Assignment: Report only the number of lines in this material that include the string "Instruction".

Entries supplied:
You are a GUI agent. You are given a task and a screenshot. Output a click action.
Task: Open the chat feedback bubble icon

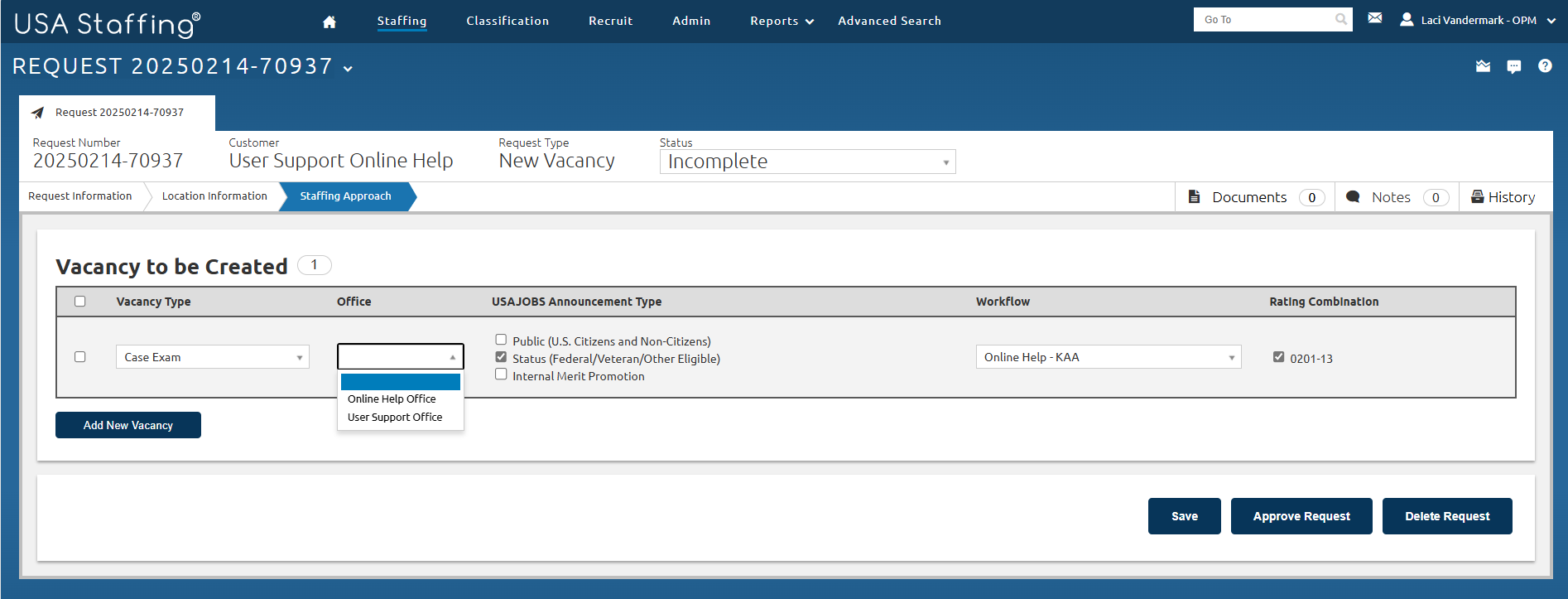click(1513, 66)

* * *

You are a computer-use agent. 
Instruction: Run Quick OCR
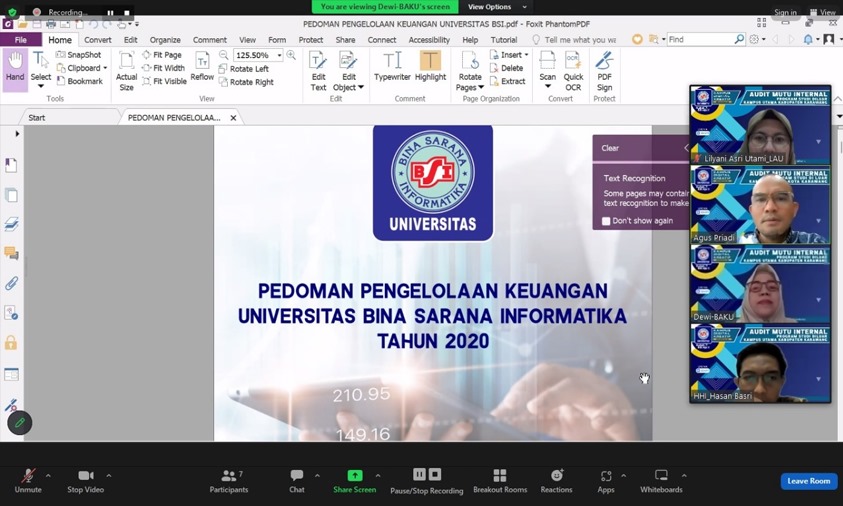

...

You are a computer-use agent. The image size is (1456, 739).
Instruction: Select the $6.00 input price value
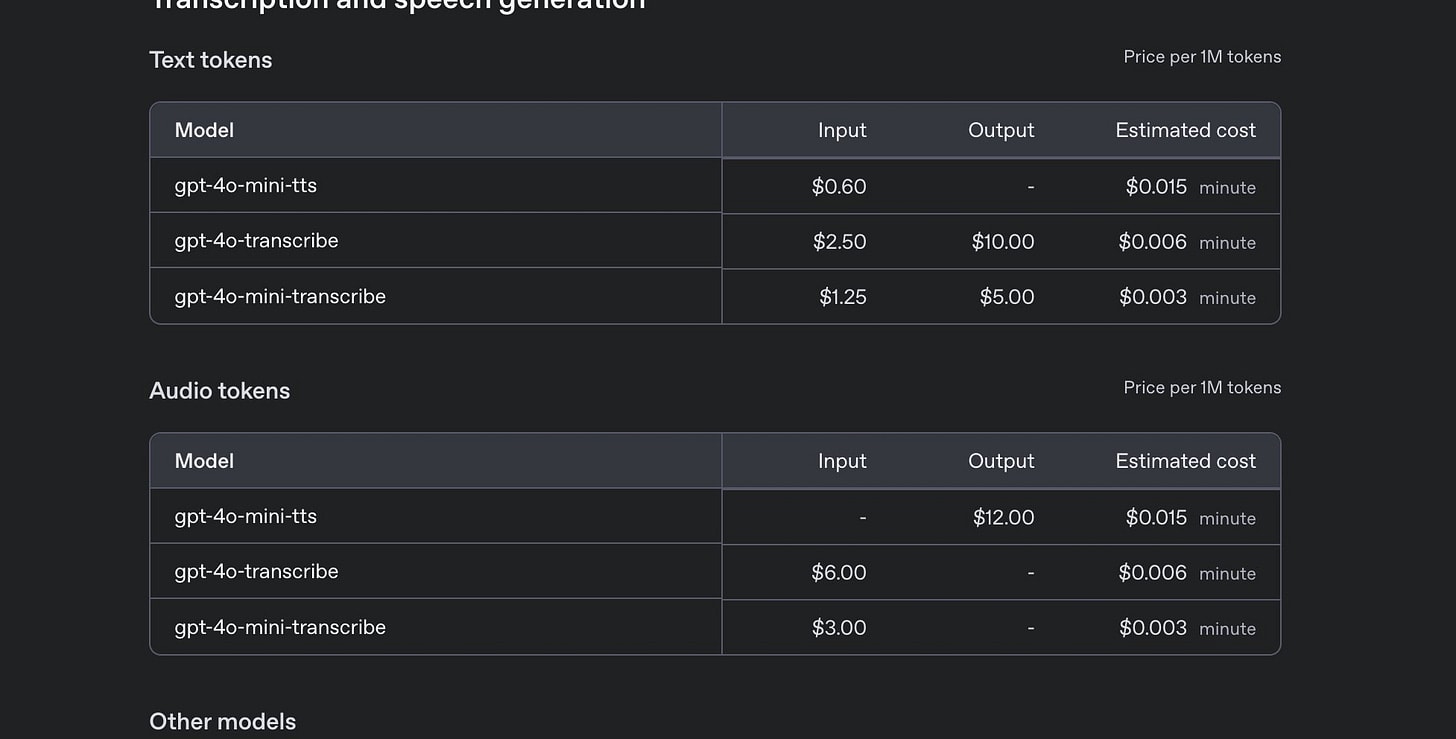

Response area: 2